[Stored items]

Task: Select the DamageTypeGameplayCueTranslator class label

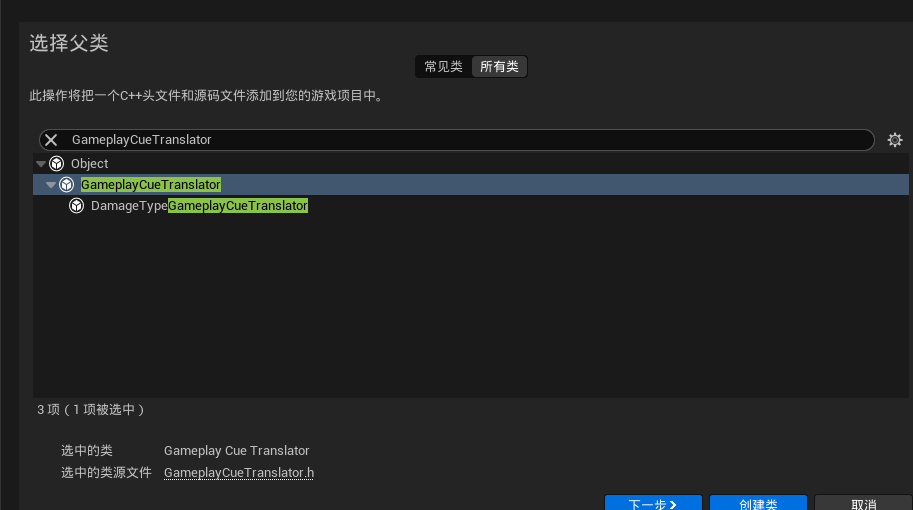Action: [199, 206]
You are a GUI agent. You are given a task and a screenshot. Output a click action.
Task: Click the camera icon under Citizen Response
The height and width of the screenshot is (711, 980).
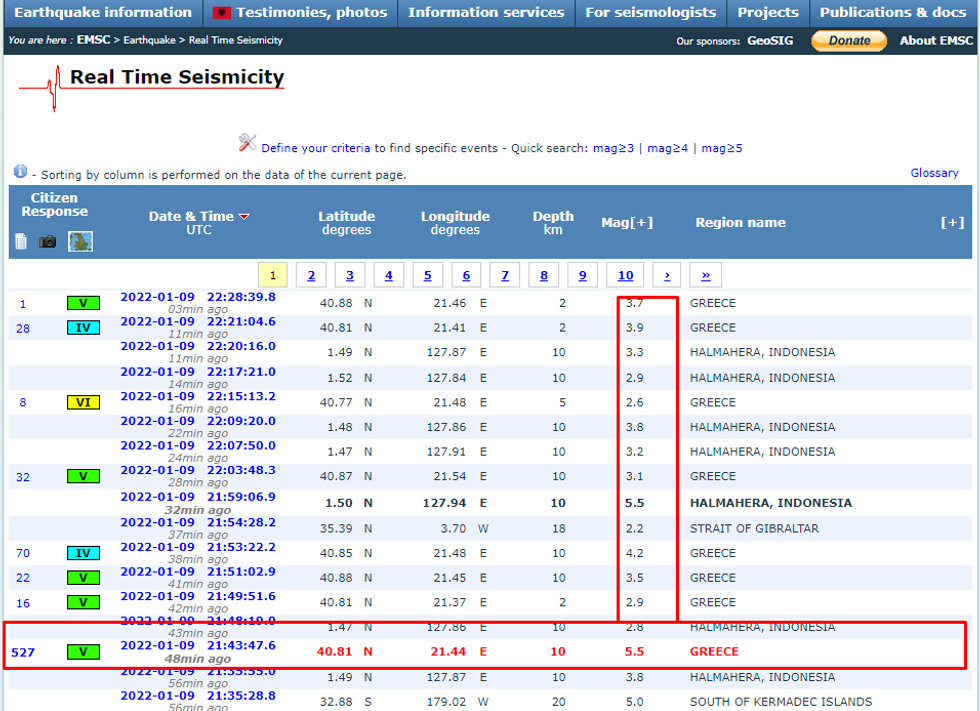coord(48,242)
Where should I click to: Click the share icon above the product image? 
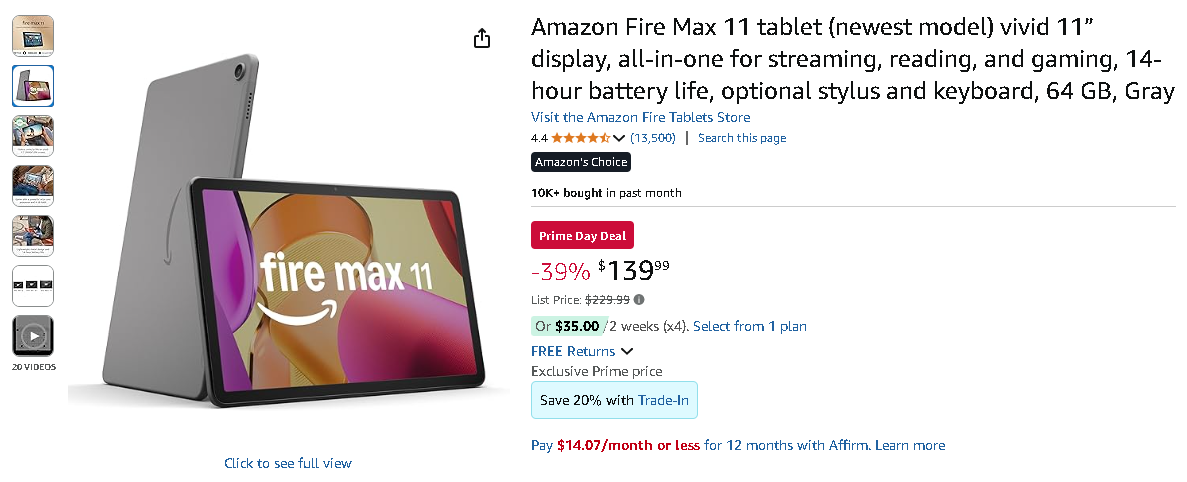pos(482,38)
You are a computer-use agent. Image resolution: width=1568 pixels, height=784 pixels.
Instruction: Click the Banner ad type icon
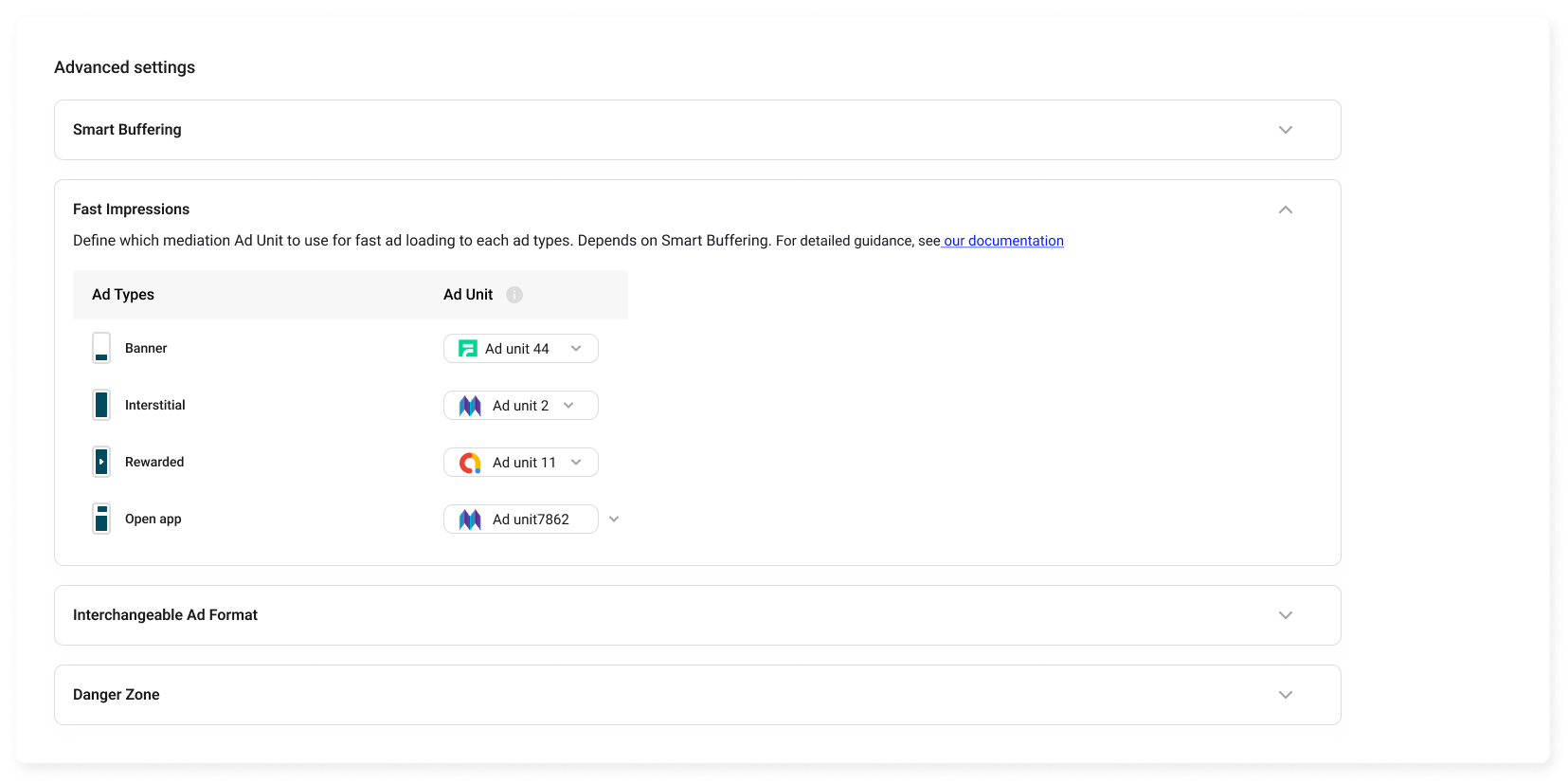click(x=101, y=348)
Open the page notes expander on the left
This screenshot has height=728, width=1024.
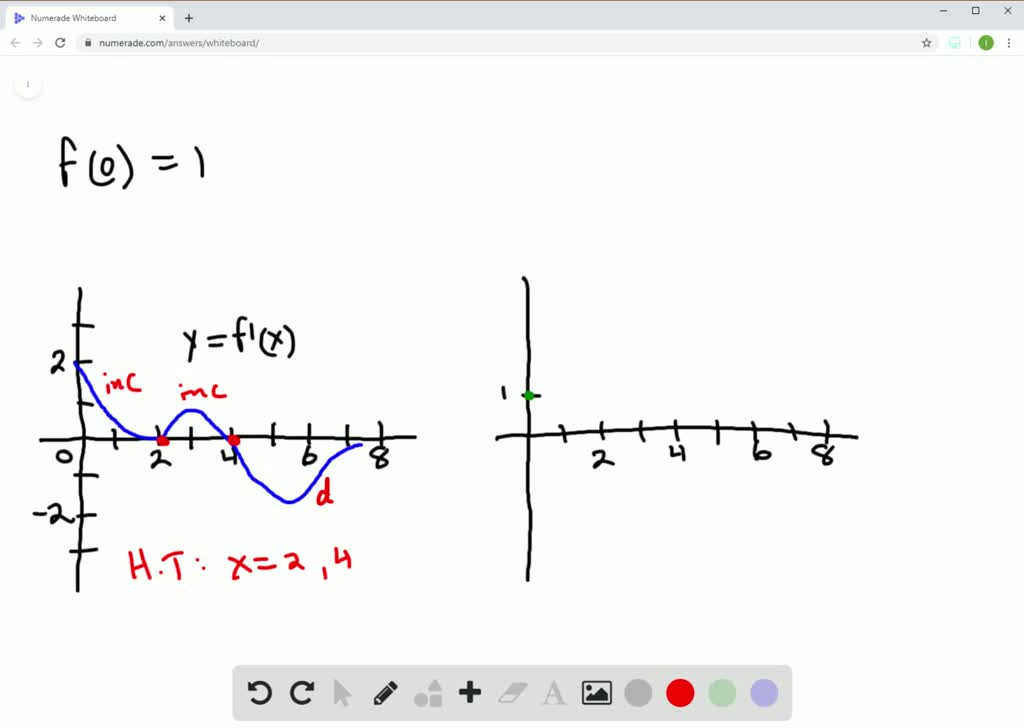pyautogui.click(x=28, y=85)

Activity:
The copy you write out must match the entries word for word, minus their pictures.

The answer:
Task: Select the DamageTypeGameplayCueTranslator class label

Action: [199, 206]
You are a GUI agent. You are given a task and a screenshot. Output a click action.
Task: Click the camera icon under Citizen Response
The height and width of the screenshot is (711, 980).
coord(48,242)
Where should I click to: Click the share icon above the product image? 
pos(482,38)
You are a computer-use agent. Image resolution: width=1568 pixels, height=784 pixels.
Instruction: Click the Banner ad type icon
click(x=101, y=348)
Open the page notes expander on the left
This screenshot has height=728, width=1024.
pyautogui.click(x=28, y=85)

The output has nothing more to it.